Exercise
Somewhere below, one line contains "May 2026 (137, 1788)" and a later line contains "crate training (133, 2238)". Output those two lines and everything between them exactly, and nothing else.

Source data
%%
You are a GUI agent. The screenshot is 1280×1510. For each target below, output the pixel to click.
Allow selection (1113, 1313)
%%
%%
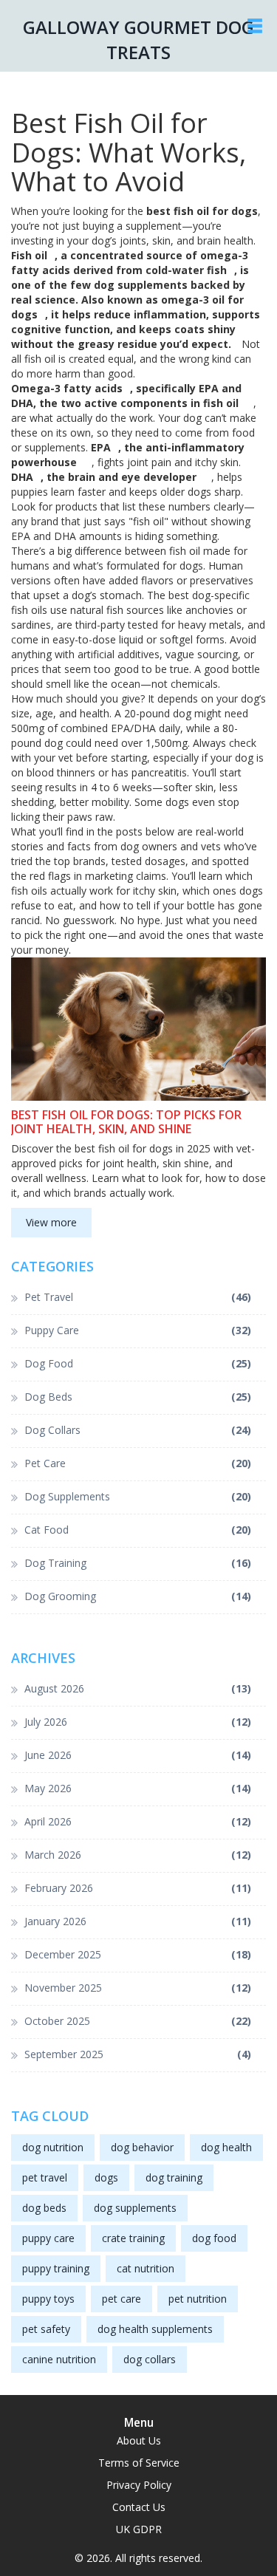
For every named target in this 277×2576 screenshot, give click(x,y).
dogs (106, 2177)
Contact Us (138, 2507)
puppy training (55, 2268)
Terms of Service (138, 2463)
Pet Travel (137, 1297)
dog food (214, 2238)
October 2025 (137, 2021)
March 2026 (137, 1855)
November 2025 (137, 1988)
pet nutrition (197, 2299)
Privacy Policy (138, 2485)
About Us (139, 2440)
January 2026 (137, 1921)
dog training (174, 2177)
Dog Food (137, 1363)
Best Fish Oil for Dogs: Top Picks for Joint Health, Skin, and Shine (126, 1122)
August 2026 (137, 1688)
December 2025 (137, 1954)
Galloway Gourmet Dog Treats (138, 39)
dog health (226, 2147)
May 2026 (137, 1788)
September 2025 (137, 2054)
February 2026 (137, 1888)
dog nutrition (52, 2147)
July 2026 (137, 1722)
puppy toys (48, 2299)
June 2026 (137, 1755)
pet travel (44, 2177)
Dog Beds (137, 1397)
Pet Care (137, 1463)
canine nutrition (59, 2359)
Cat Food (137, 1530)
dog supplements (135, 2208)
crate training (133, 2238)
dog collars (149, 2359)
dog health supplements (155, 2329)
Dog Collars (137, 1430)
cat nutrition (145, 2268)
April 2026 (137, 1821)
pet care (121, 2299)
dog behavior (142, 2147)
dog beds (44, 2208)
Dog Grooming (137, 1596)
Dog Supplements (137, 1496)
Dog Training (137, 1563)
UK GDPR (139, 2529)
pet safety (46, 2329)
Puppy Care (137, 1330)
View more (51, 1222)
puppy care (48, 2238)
%%
%%
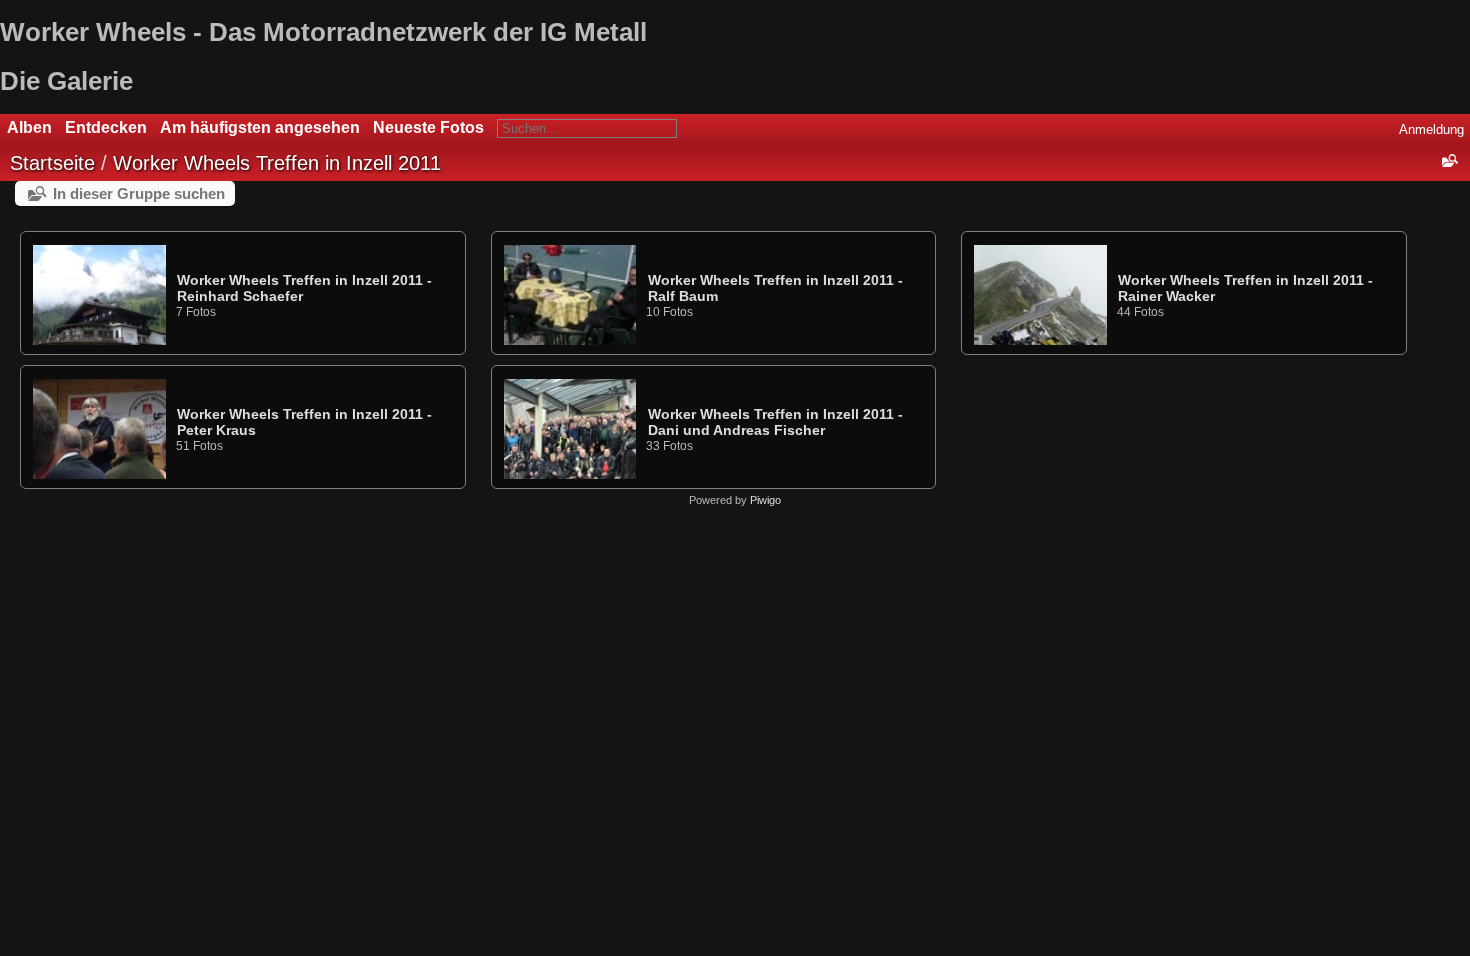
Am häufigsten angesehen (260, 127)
%%
Answer
May 2026 (137, 1788)
September 2025 (137, 2054)
February 2026 (137, 1888)
dog nutrition (52, 2147)
July 2026 (137, 1722)
puppy toys (48, 2299)
June 2026 (137, 1755)
pet travel (44, 2177)
Dog Beds (137, 1397)
Pet Care (137, 1463)
canine nutrition (59, 2359)
Cat Food (137, 1530)
dog supplements (135, 2208)
crate training (133, 2238)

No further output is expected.